▶ [Data for analysis]
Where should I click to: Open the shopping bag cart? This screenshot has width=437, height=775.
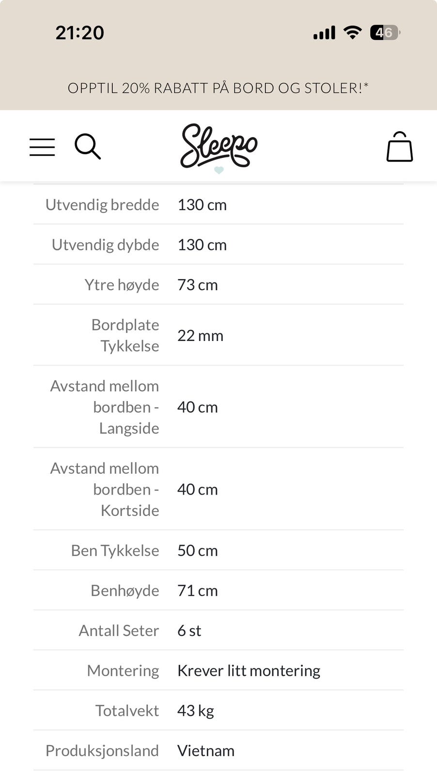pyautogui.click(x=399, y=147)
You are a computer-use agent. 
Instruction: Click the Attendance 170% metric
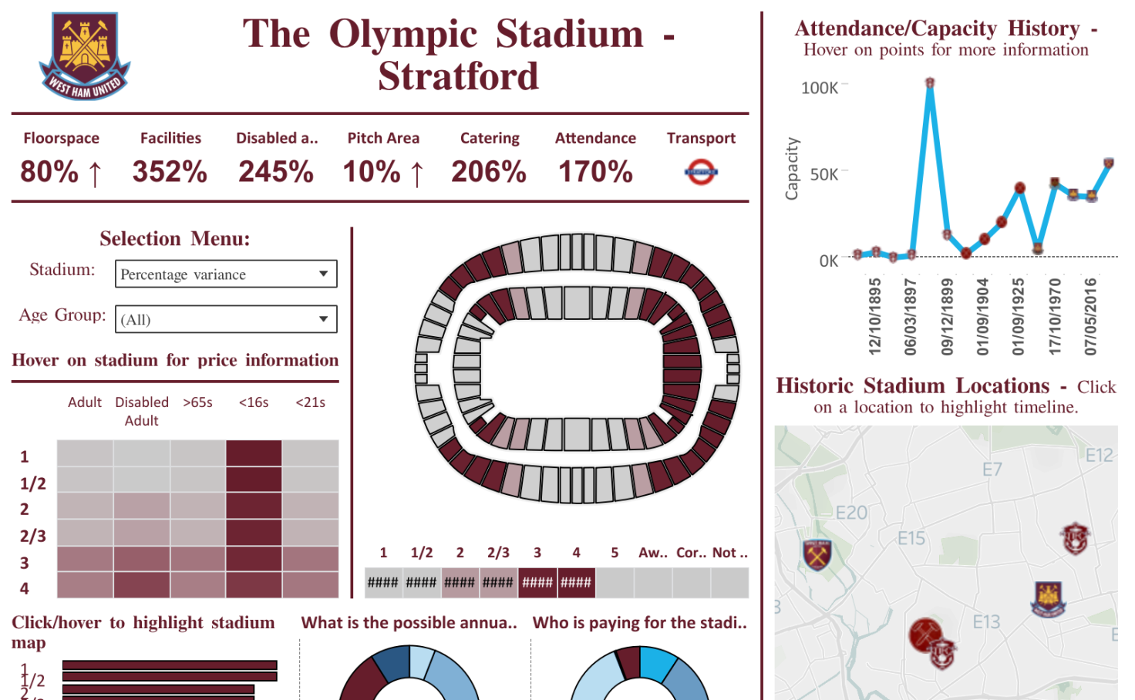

...

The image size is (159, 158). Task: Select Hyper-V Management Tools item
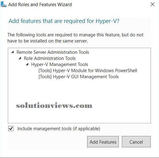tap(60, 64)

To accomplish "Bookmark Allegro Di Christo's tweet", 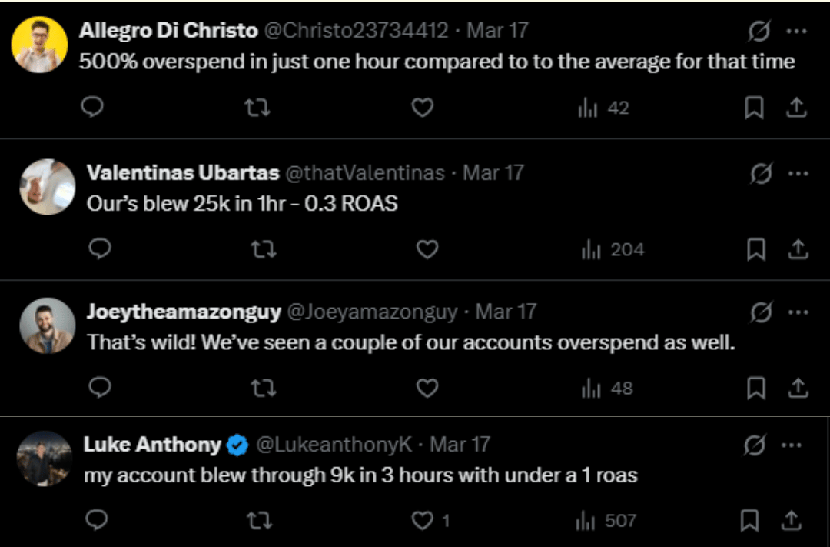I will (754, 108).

---

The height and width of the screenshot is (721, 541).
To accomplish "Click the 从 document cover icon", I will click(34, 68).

▶ [What the exercise asks] Transcribe the listing above exactly, but only from the line with "Where should I" through the line with "Instruction: Click the Attendance 170% metric". Include both of those lines and omit the pictures.

▶ [Result for this exercise]
Where should I click to: Open the shopping bag cart? This screenshot has width=437, height=775.
pyautogui.click(x=399, y=147)
You are a computer-use agent. 
Instruction: Click the Attendance 170% metric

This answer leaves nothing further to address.